Il veut faire construire dans sa ville, d'ici cinq ans et en partenariat avec le privé, deux écoquartiers, le dernier cri en environnement. « Notre souhait, c'est que Québec devienne la vitrine nord-américaine du développement durable. Rien de moins », dit le coordonnateur aux grands projets économiques à la Ville, Charles Marceau, à qui Régis Labeaume a confié ce mandat téméraire. Crâne rasé, ce fonctionnaire dans la quarantaine fait montre d'une tranquille assurance, qui tranche avec les élans passionnés du patron.
Le maire, explique Charles Marceau, « a eu le coup de foudre » pour l'écoquartier Hammarby Sjöstad, à Stockholm, lors d'une visite l'été dernier. Situé dans une ancienne zone portuaire aux abords de la mer Baltique, celui-ci a été conçu en 1991 pour promouvoir la candidature de Stockholm aux Jeux olympiques de 2004. « Les Suédois prévoyaient en faire un village pour les athlètes », explique la Québécoise Marie-France Stendhal, de l'un des cabinets d'architectes suédois qui ont créé le quartier. « La candidature a été rejetée, mais le concept est resté et ne cesse de grandir. »

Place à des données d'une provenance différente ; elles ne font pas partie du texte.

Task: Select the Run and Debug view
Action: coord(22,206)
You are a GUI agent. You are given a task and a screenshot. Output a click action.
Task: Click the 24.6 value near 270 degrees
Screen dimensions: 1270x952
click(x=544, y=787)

Une fois terminé, en 2017, le quartier de deux kilomètres carrés accueillera 25 000 habitants. Déjà, il a permis à la métropole suédoise de recevoir en 2010 le prix de « capitale verte de l'Europe » de la Commission européenne.

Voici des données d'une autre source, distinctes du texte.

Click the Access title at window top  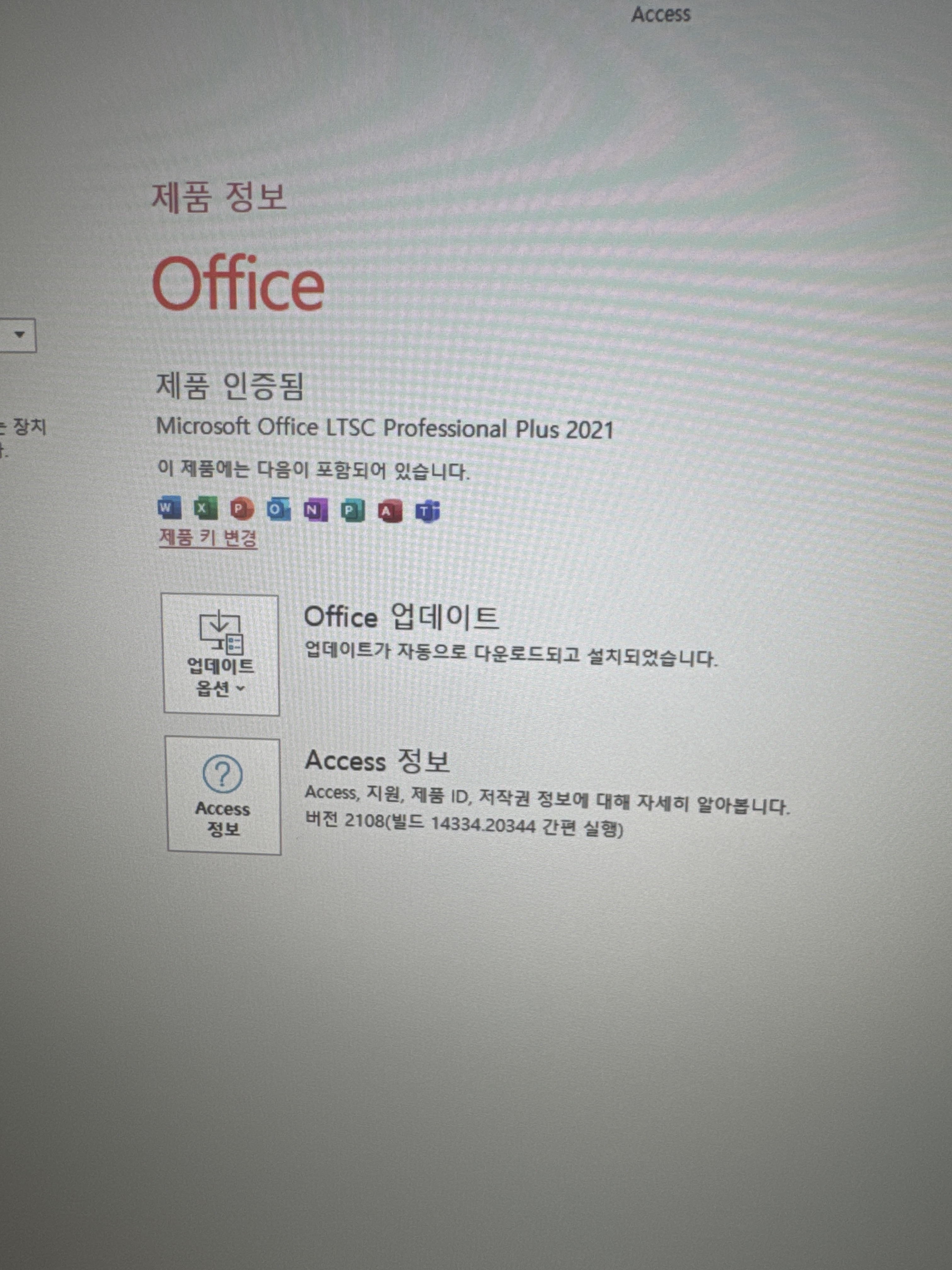(x=660, y=14)
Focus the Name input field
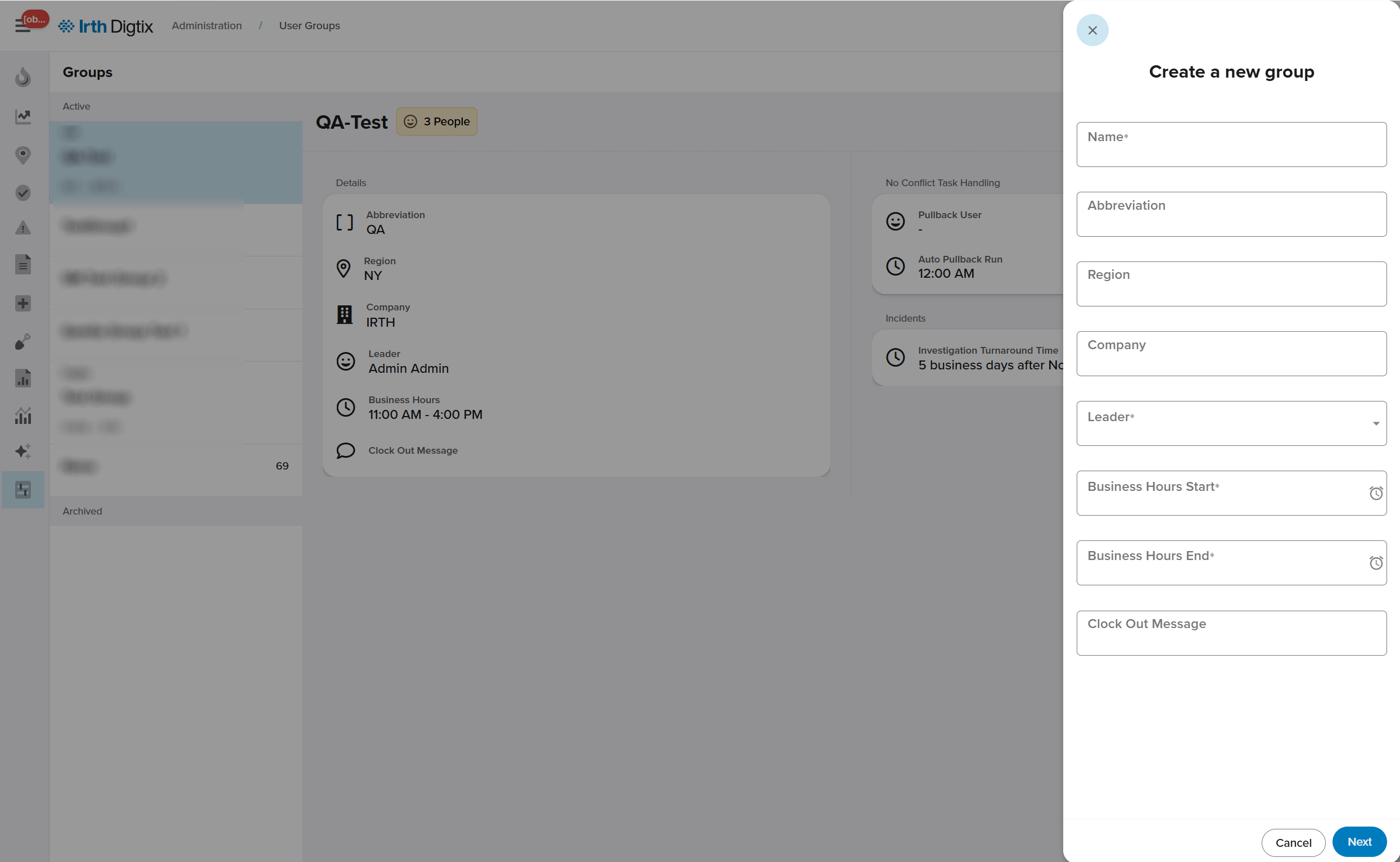The height and width of the screenshot is (862, 1400). (1231, 145)
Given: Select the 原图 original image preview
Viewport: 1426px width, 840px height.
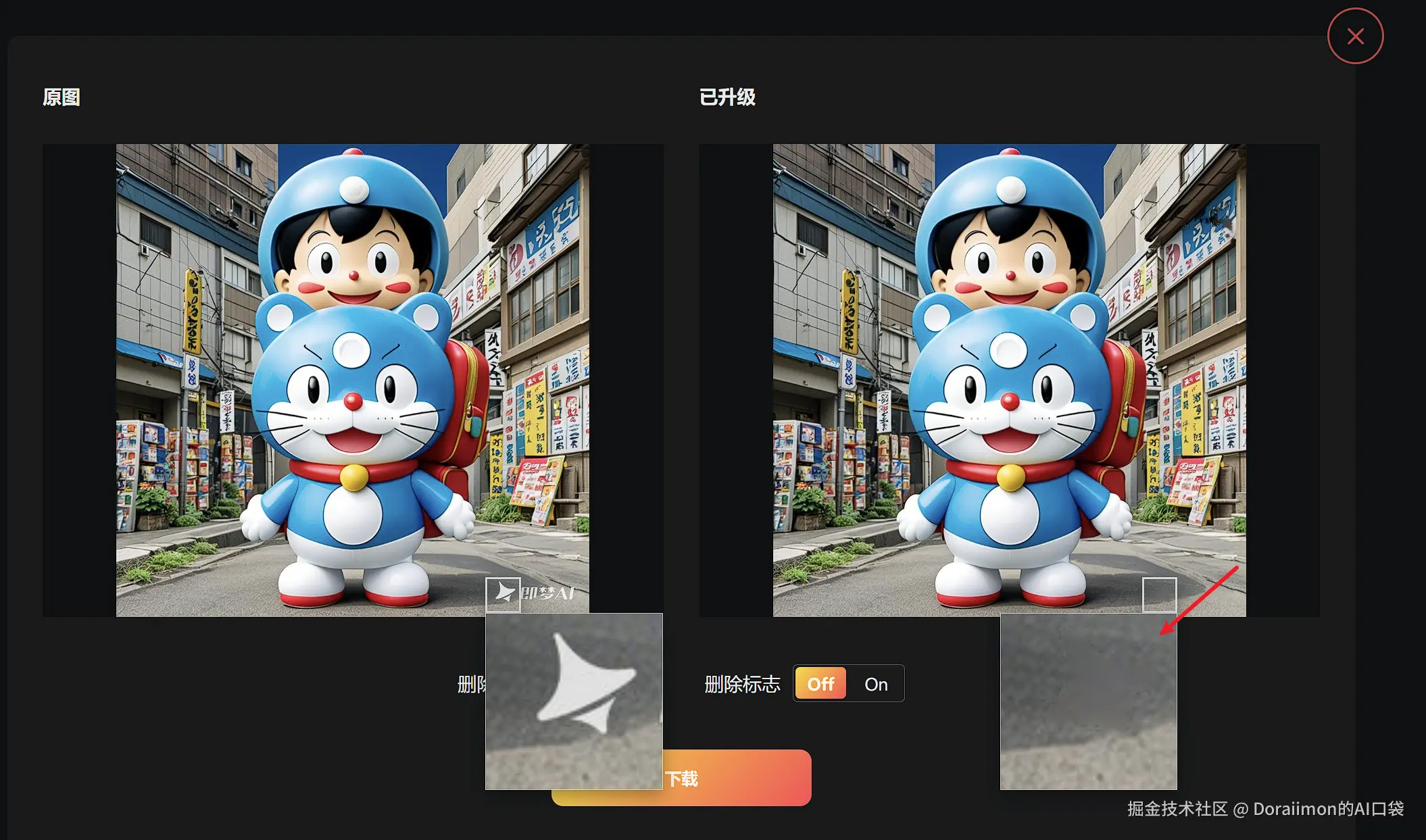Looking at the screenshot, I should [x=352, y=380].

Les concepteurs des écoquartiers de la planète mettent le paquet pour limiter les déplacements en voiture, explique Alexandre Turgeon, du lobby écolo Vivre en ville - Québec. « On a beau intégrer toutes les technologies, si les gens doivent faire quatre kilomètres en auto pour s'acheter un litre de lait, l'objectif n'est pas atteint. »
Les rez-de-chaussée des immeubles de l'écoquartier suédois sont donc réservés à des commerces de proximité (épicerie, restaurant, nettoyeur, coiffeur, etc.), les parcs et espaces verts sont légion et les rares stationnements sont coûteux (on retrouve en moyenne une place pour quatre habitants, à 250 dollars par mois). À terme, on souhaite que le quartier produise lui-même la moitié de l'énergie dont il a besoin.